I wake around 2.44 in the morning. Oliver, our grandson, sleeping on his mattress by our bed is coughing. I gently raise him up while he. half-asleep, lets me remake his ruffled sheets.
“Can I have dog back?” he murmurs.
I slide the still warm hot water bottle in its dog-sleeve back beside him and return to sleep. Lin comes to me later and wakes me for a moment
“He’s been coughing” I whisper.
I hear her tending to him as he slumbers. It’s 4.15. I’m not tired so I slip downstairs and go through my morning routine. Turn on the electric water heating, feed the cat, let Oscar in the garden to bark at shadows, make myself a large cup of tea and clean up the cat pee where she’s missed her litter tray again. Loads of time before my train. I send a picture of the defaced Gypsy Memorial in Black Patch Park to Cllr Richard Marshall, Sandwell MBC’s Cabinet Member for Leisure – this after the council’s website with which I’m long registered blanks me third page in when I use it to report graffiti.
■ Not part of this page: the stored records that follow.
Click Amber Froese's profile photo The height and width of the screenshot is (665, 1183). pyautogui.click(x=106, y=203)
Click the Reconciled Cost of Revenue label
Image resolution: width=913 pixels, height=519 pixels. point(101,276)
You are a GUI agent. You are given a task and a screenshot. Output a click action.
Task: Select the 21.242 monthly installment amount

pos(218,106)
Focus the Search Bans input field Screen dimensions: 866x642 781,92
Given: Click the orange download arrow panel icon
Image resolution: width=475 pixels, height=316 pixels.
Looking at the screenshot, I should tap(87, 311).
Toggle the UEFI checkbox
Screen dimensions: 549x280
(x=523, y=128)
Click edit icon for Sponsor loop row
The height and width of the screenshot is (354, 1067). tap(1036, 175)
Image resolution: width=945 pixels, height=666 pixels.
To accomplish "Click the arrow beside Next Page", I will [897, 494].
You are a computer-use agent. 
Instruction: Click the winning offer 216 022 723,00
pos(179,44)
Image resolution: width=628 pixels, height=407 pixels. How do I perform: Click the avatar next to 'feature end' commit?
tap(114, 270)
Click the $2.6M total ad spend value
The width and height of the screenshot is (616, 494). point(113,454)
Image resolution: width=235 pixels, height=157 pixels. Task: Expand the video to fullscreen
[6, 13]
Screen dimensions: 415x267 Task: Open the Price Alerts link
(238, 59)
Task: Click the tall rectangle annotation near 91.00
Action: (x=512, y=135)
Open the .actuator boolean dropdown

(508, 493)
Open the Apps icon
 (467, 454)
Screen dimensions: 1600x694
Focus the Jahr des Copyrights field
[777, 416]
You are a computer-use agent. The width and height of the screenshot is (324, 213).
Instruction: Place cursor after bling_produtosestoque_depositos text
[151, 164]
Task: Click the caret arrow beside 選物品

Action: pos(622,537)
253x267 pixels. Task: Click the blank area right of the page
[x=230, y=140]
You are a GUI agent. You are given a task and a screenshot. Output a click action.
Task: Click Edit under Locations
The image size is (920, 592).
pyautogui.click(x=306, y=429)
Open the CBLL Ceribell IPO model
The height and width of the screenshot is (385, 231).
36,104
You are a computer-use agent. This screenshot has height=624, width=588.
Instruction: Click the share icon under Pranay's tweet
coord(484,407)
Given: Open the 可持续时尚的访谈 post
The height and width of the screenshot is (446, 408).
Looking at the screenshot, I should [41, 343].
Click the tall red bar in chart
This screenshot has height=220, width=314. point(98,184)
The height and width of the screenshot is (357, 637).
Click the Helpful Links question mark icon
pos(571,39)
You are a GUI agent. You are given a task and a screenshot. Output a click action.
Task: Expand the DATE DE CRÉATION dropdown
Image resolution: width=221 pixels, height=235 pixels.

Tap tap tap. Stuck! The page sticks on my screen. Phil Crumpton and I are going with Andrew Simon – all members of the Friends of Black Patch Park – to see Cllr Steve Eling, Leader of Sandwell Council on Thursday. Phil and I were looking at the £16.000 clean-up carried out by Sandwell Council staff over the weekend, after yet another extensive bout of commercial scale fly-tipping on the park. It was an opportunity to vent. Cursing like King Lear writ small on 'our' small park's blasted heath. Gradually calming to muttered imprecations

“What is it with these people, they won’t grab the opportunity to bring back people in houses around this park?”
Phil’s my perfect foil, listening and nodding in time to my furious expletive laced grumbles
“Are we to have decades more of tidying and dumping, tidying and dumping, tidying and dumping? Thanking and cursing? Thanking and cursing? Why can the Council not work out a strategy for this area?”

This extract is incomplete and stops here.